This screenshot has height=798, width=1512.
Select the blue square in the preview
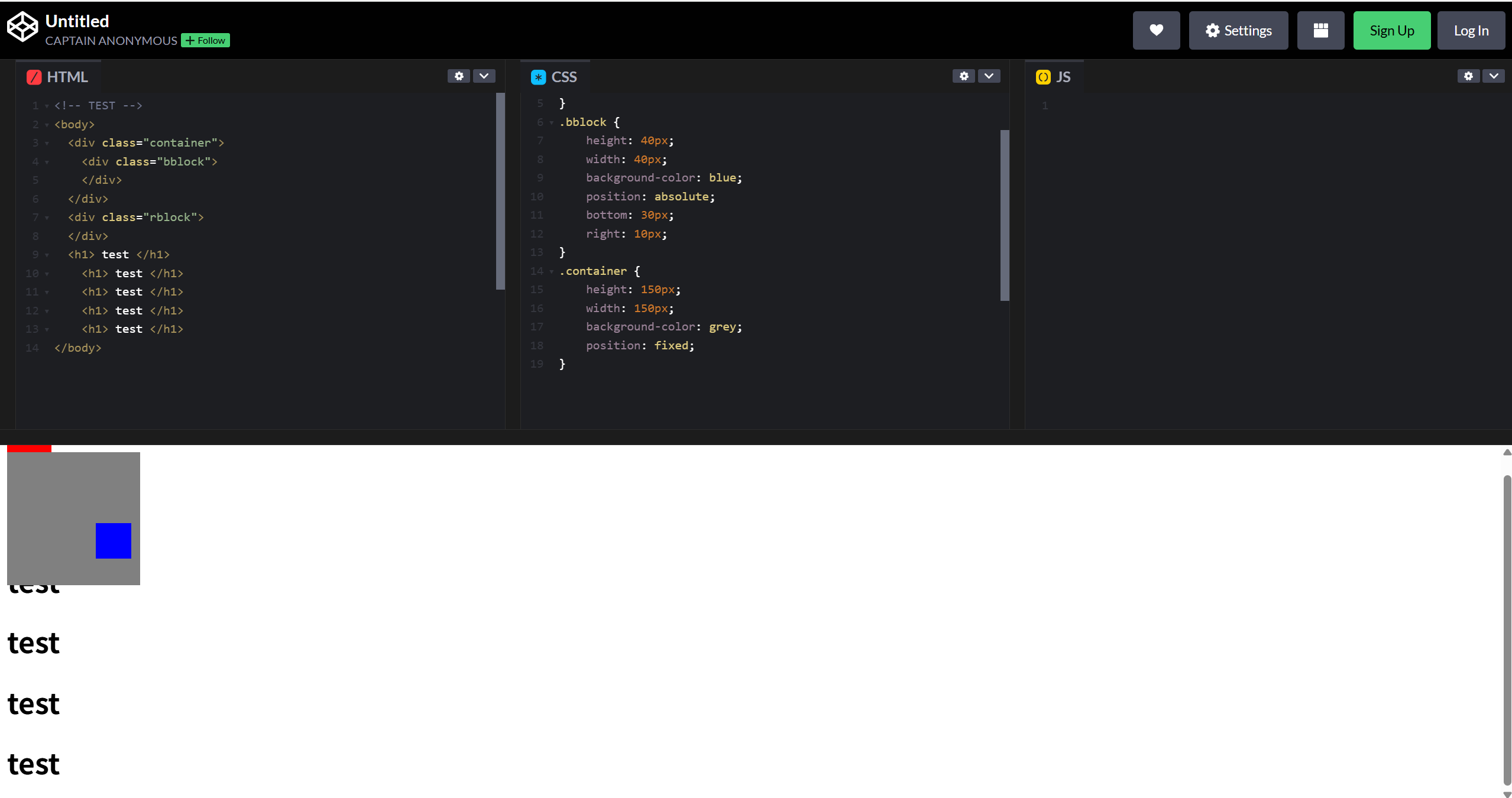[114, 541]
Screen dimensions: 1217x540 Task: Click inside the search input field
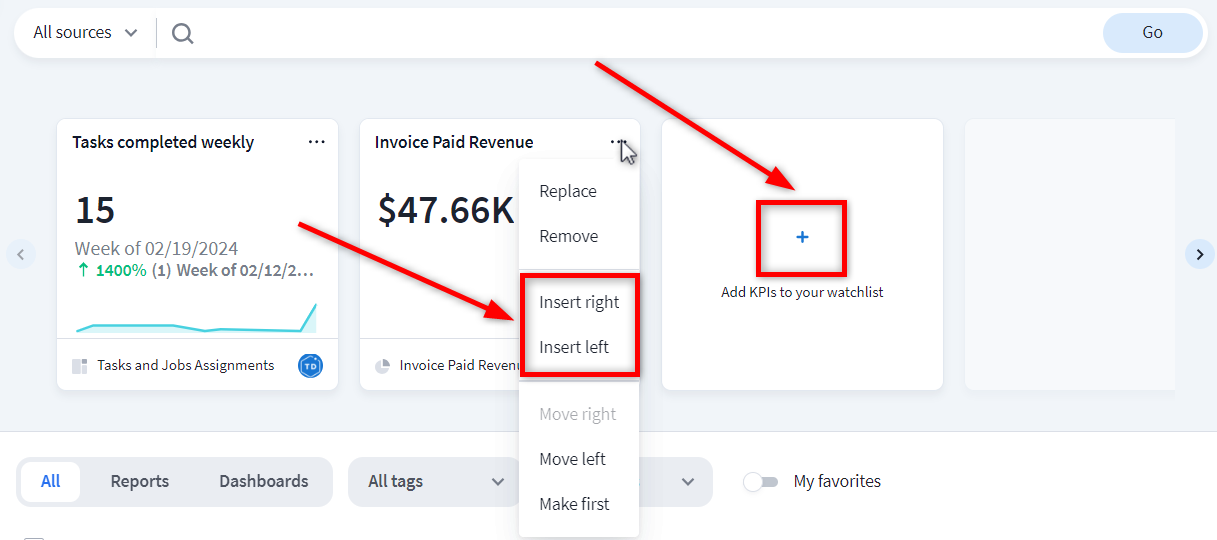tap(640, 33)
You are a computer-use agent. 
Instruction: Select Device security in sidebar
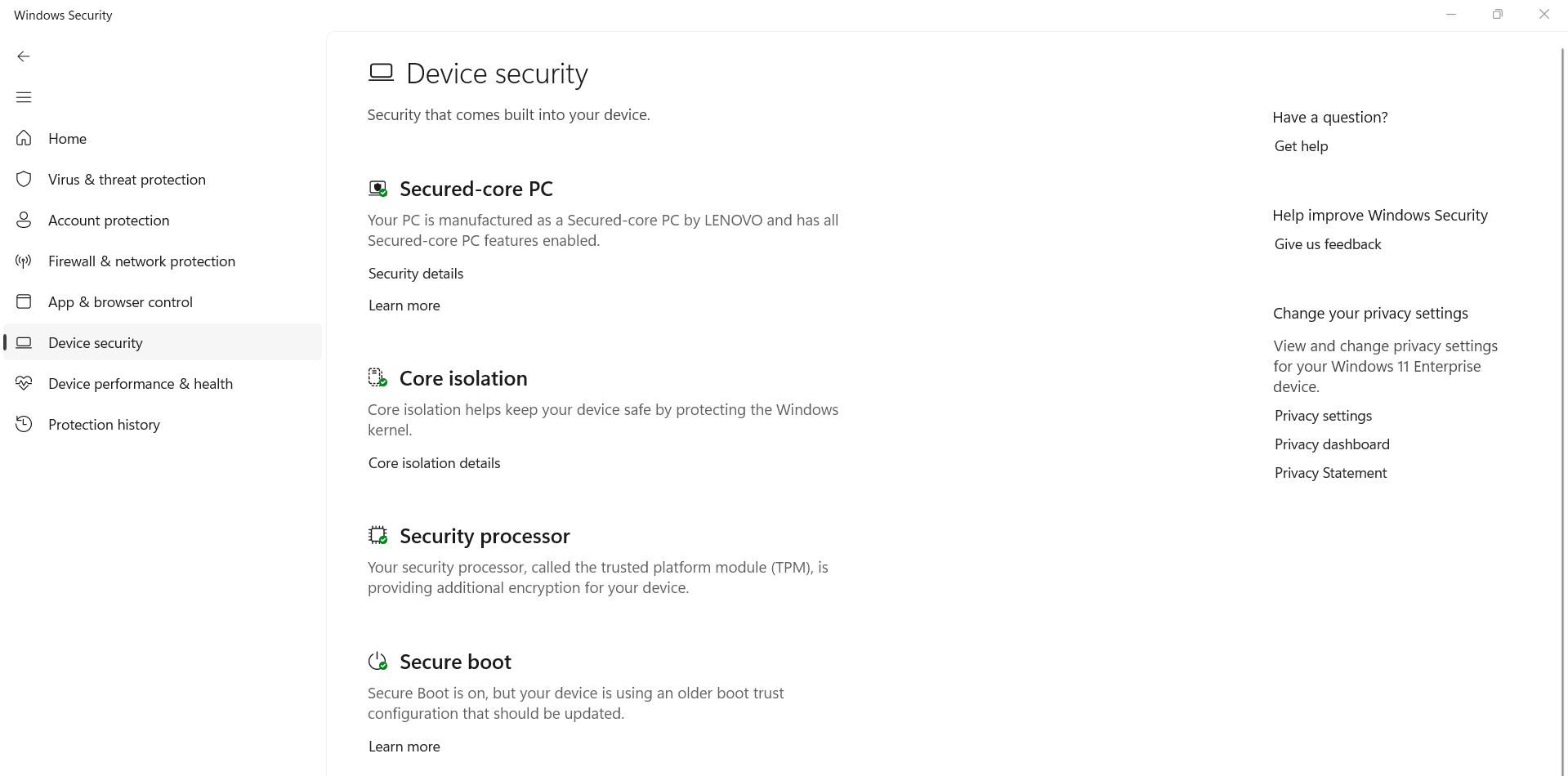click(x=96, y=343)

------------------------------------------------------------

• **Problem to work on**
Output the text lines of all the entries above exactly as they appear, leaving out the pictures.

• **Answer to this task**
This screenshot has height=798, width=1512.
Select the blue square in the preview
[114, 541]
Screen dimensions: 1217x540 Task: Click inside the search input field
tap(640, 33)
You are a computer-use agent. 
Instruction: Select Device security in sidebar
click(x=96, y=343)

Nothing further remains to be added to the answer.